Much like cocaine's synthetic little brother crack, processed foods like refined sugars and added fats are capable of creating a surge in our brains' reward system unlike anything that the natural world can create. And as with crack, many people begin to crave these foods with the zeal of a junkie.
Deep down, everyone kind of knows that there is a slightly terrifying but very enjoyable link between food and addiction, specifically when it comes to dishes and products that are packed with sugar, fat, and salt.
Chefs have know this for a long time, and science is slowly confirming that sugar and fat are indeed addictive. Psychologists at the University of Michigan have corroborated this link in a new study titled "Which foods may be addictive? The roles of processing, fat content, and glycemic load." And its authors have even narrowed down the culprits to foods like "chocolate, pizza, and French fries."
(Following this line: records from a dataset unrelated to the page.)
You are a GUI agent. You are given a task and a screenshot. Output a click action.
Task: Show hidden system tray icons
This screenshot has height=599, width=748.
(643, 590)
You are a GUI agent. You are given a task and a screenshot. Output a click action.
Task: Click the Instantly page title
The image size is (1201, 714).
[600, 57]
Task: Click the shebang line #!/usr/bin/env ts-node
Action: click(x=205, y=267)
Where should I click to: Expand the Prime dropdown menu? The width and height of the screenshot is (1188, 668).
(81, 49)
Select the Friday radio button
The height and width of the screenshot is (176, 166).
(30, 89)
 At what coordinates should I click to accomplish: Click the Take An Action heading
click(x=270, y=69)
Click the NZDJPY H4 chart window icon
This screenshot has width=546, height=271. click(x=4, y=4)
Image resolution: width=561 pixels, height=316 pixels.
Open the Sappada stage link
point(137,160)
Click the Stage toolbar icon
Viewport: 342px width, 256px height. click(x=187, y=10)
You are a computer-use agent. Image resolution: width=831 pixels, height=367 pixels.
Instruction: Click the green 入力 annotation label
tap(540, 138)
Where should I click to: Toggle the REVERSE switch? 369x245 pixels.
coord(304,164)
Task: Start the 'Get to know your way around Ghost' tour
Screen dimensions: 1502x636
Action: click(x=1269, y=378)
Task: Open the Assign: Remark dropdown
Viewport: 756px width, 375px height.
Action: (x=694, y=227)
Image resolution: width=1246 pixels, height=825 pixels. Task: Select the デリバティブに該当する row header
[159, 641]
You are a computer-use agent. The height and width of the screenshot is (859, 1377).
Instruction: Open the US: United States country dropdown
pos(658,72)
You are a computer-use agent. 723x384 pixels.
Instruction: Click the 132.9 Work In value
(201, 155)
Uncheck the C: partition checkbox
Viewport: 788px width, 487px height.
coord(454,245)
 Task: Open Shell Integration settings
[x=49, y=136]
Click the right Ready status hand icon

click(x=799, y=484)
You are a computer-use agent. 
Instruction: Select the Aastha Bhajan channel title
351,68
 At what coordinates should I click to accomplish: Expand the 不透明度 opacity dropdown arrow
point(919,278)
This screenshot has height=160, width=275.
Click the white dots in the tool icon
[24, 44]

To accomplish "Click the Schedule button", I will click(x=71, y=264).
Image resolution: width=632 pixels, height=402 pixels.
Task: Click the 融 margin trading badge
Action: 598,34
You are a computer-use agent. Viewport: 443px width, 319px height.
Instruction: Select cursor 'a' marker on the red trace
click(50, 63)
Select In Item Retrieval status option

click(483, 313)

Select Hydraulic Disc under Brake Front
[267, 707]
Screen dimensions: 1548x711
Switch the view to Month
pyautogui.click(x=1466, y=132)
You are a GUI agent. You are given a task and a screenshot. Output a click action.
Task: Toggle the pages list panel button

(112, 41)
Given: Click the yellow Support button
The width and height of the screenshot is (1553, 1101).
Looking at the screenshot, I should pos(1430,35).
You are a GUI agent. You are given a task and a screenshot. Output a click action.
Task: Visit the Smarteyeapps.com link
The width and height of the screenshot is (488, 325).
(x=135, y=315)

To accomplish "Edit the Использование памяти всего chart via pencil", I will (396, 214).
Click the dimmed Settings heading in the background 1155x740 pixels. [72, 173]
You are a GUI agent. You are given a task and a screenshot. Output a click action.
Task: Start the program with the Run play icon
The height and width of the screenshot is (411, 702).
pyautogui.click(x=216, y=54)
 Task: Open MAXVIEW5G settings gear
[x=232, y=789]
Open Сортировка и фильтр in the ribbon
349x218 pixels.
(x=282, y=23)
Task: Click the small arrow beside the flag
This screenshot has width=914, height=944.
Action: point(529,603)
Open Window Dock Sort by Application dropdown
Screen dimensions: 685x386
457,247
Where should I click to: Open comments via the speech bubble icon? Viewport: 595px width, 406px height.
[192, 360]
"Individuals with symptoms of food addiction or with higher body mass indexes reported greater problems with highly processed foods, suggesting some may be particularly sensitive to the possible 'rewarding' properties of these foods," said Erica Schulte, a University of Michigan psychology doctoral student and the study's lead author in a press statement.
Conversely, unprocessed foods "with no added fat or refined carbohydrates like brown rice and salmon," were not found to be correlated with what the research team called "addictive-like eating behavior."
The study also concluded that food seems to use the same biological mechanisms as drugs. "Not all foods are equally implicated in addictive-like eating behavior, and highly processed foods," according to the article, "which may share characteristics with drugs of abuse (e.g. high dose, rapid rate of absorption) appear to be particularly associated with 'food addiction.'"
But unlike crack cocaine, you need food to survive. This reality makes it complicated for self-diagnosed food addicts to know if their craving is just hunger, hanger, or straight-up addiction, which is why the University of Michigan team says neurological data is the next frontier in studying food addiction and its link to obesity.
"This is a first step towards identifying specific foods, and properties of foods, which can trigger this addictive response," she said. "This could help change the way we approach obesity treatment. It may not be a simple matter of 'cutting back' on certain foods, but rather, adopting methods used to curtail smoking, drinking and drug use."
So while you may wish to compartmentalize your food, booze, and smoking habits, for your brain it's basically all the same.